Your objective:
Reproduce the listing below with every "Image resolution" substituted by "Display resolution", leaving everything else unchanged.

Extracted data:
────────────────

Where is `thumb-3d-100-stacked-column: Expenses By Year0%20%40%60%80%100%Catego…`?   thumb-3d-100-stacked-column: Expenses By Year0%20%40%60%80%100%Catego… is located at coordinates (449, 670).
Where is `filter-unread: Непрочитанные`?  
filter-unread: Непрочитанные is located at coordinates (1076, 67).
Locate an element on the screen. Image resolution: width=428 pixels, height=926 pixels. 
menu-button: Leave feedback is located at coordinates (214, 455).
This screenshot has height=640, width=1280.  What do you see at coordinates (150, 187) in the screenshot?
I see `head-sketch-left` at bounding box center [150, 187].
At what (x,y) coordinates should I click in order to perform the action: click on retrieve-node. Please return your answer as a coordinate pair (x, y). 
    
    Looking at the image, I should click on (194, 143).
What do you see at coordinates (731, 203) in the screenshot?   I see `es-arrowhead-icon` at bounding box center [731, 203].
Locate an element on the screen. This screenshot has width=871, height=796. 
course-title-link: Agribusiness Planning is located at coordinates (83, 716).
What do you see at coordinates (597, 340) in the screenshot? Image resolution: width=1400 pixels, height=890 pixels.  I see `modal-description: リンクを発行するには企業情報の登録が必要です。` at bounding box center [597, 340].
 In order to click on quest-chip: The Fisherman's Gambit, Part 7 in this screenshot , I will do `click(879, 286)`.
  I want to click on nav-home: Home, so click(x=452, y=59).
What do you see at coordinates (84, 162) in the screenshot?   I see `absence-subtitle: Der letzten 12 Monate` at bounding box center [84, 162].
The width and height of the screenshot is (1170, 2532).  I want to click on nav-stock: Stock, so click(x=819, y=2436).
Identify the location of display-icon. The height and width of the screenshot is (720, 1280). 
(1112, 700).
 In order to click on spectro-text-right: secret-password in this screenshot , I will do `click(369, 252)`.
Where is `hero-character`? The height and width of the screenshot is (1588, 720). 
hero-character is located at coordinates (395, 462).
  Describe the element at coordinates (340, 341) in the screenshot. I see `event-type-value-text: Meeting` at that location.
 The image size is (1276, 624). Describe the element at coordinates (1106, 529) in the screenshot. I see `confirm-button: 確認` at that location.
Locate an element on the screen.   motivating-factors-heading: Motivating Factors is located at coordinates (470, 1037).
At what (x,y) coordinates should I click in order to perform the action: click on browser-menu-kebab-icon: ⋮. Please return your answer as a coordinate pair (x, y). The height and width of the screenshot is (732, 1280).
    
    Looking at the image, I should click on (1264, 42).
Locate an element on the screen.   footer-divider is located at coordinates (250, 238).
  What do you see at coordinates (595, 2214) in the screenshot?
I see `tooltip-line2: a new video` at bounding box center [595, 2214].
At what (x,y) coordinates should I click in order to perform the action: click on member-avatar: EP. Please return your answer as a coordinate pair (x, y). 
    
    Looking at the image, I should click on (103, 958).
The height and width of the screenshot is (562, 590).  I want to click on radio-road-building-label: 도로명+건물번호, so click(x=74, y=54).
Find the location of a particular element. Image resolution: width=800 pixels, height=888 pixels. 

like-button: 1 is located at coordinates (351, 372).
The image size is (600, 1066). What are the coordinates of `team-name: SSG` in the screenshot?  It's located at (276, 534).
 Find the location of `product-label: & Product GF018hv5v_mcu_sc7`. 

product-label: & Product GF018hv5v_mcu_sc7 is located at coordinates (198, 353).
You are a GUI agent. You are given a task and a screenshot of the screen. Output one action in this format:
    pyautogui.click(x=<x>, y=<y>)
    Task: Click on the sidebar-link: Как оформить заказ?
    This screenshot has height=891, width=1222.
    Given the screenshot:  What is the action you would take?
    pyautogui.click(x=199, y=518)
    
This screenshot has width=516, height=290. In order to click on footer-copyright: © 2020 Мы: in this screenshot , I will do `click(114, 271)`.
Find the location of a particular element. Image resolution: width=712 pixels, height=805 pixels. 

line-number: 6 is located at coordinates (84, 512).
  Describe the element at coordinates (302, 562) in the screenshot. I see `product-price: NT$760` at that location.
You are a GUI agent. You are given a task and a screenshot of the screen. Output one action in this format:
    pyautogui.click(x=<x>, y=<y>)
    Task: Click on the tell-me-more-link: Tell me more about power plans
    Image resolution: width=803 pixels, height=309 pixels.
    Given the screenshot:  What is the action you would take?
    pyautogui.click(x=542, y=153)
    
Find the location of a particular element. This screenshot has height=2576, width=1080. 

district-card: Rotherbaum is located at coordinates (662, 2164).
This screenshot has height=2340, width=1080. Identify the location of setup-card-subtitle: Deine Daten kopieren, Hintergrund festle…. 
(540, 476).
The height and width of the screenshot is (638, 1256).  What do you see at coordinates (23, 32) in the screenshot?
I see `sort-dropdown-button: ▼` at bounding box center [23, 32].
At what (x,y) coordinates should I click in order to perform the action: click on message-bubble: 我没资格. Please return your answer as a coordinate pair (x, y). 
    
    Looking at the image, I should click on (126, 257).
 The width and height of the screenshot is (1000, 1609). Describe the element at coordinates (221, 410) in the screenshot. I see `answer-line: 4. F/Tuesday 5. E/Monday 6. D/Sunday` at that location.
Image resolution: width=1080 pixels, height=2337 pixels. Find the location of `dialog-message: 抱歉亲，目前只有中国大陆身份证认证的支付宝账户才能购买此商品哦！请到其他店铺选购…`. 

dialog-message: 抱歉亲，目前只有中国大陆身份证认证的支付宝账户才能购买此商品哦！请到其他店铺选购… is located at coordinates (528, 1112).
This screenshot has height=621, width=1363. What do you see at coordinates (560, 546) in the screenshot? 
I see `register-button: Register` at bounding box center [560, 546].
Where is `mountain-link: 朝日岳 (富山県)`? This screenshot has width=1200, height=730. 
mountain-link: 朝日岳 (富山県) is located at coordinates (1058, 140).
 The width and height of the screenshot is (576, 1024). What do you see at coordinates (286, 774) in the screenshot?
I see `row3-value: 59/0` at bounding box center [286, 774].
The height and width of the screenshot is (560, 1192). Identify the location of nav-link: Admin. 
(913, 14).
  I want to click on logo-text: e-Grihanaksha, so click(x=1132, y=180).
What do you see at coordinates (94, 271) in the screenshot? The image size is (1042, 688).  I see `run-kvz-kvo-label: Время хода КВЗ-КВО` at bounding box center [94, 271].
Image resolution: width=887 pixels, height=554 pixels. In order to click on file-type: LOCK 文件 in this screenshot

────────────────

Reply:
Where is `thumb-3d-100-stacked-column: Expenses By Year0%20%40%60%80%100%Catego…`?   thumb-3d-100-stacked-column: Expenses By Year0%20%40%60%80%100%Catego… is located at coordinates (449, 670).
Where is `filter-unread: Непрочитанные`?  
filter-unread: Непрочитанные is located at coordinates (1076, 67).
Locate an element on the screen. Display resolution: width=428 pixels, height=926 pixels. 
menu-button: Leave feedback is located at coordinates (214, 455).
This screenshot has height=640, width=1280.  What do you see at coordinates (150, 187) in the screenshot?
I see `head-sketch-left` at bounding box center [150, 187].
At what (x,y) coordinates should I click in order to perform the action: click on retrieve-node. Please return your answer as a coordinate pair (x, y). 
    
    Looking at the image, I should click on (194, 143).
What do you see at coordinates (731, 203) in the screenshot?   I see `es-arrowhead-icon` at bounding box center [731, 203].
Locate an element on the screen. This screenshot has width=871, height=796. 
course-title-link: Agribusiness Planning is located at coordinates (83, 716).
What do you see at coordinates (597, 340) in the screenshot? Display resolution: width=1400 pixels, height=890 pixels.  I see `modal-description: リンクを発行するには企業情報の登録が必要です。` at bounding box center [597, 340].
 In order to click on quest-chip: The Fisherman's Gambit, Part 7 in this screenshot , I will do `click(879, 286)`.
  I want to click on nav-home: Home, so click(x=452, y=59).
What do you see at coordinates (84, 162) in the screenshot?   I see `absence-subtitle: Der letzten 12 Monate` at bounding box center [84, 162].
The width and height of the screenshot is (1170, 2532).  I want to click on nav-stock: Stock, so click(x=819, y=2436).
Identify the location of display-icon. The height and width of the screenshot is (720, 1280). 
(1112, 700).
 In order to click on spectro-text-right: secret-password in this screenshot , I will do `click(369, 252)`.
Where is `hero-character`? The height and width of the screenshot is (1588, 720). 
hero-character is located at coordinates (395, 462).
  Describe the element at coordinates (340, 341) in the screenshot. I see `event-type-value-text: Meeting` at that location.
 The image size is (1276, 624). Describe the element at coordinates (1106, 529) in the screenshot. I see `confirm-button: 確認` at that location.
Locate an element on the screen.   motivating-factors-heading: Motivating Factors is located at coordinates (470, 1037).
At what (x,y) coordinates should I click in order to perform the action: click on browser-menu-kebab-icon: ⋮. Please return your answer as a coordinate pair (x, y). The height and width of the screenshot is (732, 1280).
    
    Looking at the image, I should click on (1264, 42).
Locate an element on the screen.   footer-divider is located at coordinates (250, 238).
  What do you see at coordinates (595, 2214) in the screenshot?
I see `tooltip-line2: a new video` at bounding box center [595, 2214].
At what (x,y) coordinates should I click in order to perform the action: click on member-avatar: EP. Please return your answer as a coordinate pair (x, y). 
    
    Looking at the image, I should click on (103, 958).
The height and width of the screenshot is (562, 590).  I want to click on radio-road-building-label: 도로명+건물번호, so click(x=74, y=54).
Find the location of a particular element. Display resolution: width=800 pixels, height=888 pixels. 

like-button: 1 is located at coordinates (351, 372).
The image size is (600, 1066). What are the coordinates of `team-name: SSG` in the screenshot?  It's located at (276, 534).
 Find the location of `product-label: & Product GF018hv5v_mcu_sc7`. 

product-label: & Product GF018hv5v_mcu_sc7 is located at coordinates (198, 353).
You are a GUI agent. You are given a task and a screenshot of the screen. Output one action in this format:
    pyautogui.click(x=<x>, y=<y>)
    Task: Click on the sidebar-link: Как оформить заказ?
    This screenshot has height=891, width=1222.
    Given the screenshot:  What is the action you would take?
    pyautogui.click(x=199, y=518)
    
This screenshot has width=516, height=290. In order to click on footer-copyright: © 2020 Мы: in this screenshot , I will do `click(114, 271)`.
Find the location of a particular element. Display resolution: width=712 pixels, height=805 pixels. 

line-number: 6 is located at coordinates (84, 512).
  Describe the element at coordinates (302, 562) in the screenshot. I see `product-price: NT$760` at that location.
You are a GUI agent. You are given a task and a screenshot of the screen. Output one action in this format:
    pyautogui.click(x=<x>, y=<y>)
    Task: Click on the tell-me-more-link: Tell me more about power plans
    Display resolution: width=803 pixels, height=309 pixels.
    Given the screenshot:  What is the action you would take?
    pyautogui.click(x=542, y=153)
    
Find the location of a particular element. This screenshot has height=2576, width=1080. 

district-card: Rotherbaum is located at coordinates (662, 2164).
This screenshot has height=2340, width=1080. Identify the location of setup-card-subtitle: Deine Daten kopieren, Hintergrund festle…. 
(540, 476).
The height and width of the screenshot is (638, 1256).  What do you see at coordinates (23, 32) in the screenshot?
I see `sort-dropdown-button: ▼` at bounding box center [23, 32].
At what (x,y) coordinates should I click in order to perform the action: click on message-bubble: 我没资格. Please return your answer as a coordinate pair (x, y). 
    
    Looking at the image, I should click on (126, 257).
 The width and height of the screenshot is (1000, 1609). Describe the element at coordinates (221, 410) in the screenshot. I see `answer-line: 4. F/Tuesday 5. E/Monday 6. D/Sunday` at that location.
Display resolution: width=1080 pixels, height=2337 pixels. Find the location of `dialog-message: 抱歉亲，目前只有中国大陆身份证认证的支付宝账户才能购买此商品哦！请到其他店铺选购…`. 

dialog-message: 抱歉亲，目前只有中国大陆身份证认证的支付宝账户才能购买此商品哦！请到其他店铺选购… is located at coordinates (528, 1112).
This screenshot has height=621, width=1363. What do you see at coordinates (560, 546) in the screenshot? 
I see `register-button: Register` at bounding box center [560, 546].
Where is `mountain-link: 朝日岳 (富山県)`? This screenshot has width=1200, height=730. 
mountain-link: 朝日岳 (富山県) is located at coordinates (1058, 140).
 The width and height of the screenshot is (576, 1024). What do you see at coordinates (286, 774) in the screenshot?
I see `row3-value: 59/0` at bounding box center [286, 774].
The height and width of the screenshot is (560, 1192). Identify the location of nav-link: Admin. 
(913, 14).
  I want to click on logo-text: e-Grihanaksha, so click(x=1132, y=180).
What do you see at coordinates (94, 271) in the screenshot? The image size is (1042, 688).  I see `run-kvz-kvo-label: Время хода КВЗ-КВО` at bounding box center [94, 271].
Display resolution: width=887 pixels, height=554 pixels. In order to click on file-type: LOCK 文件 in this screenshot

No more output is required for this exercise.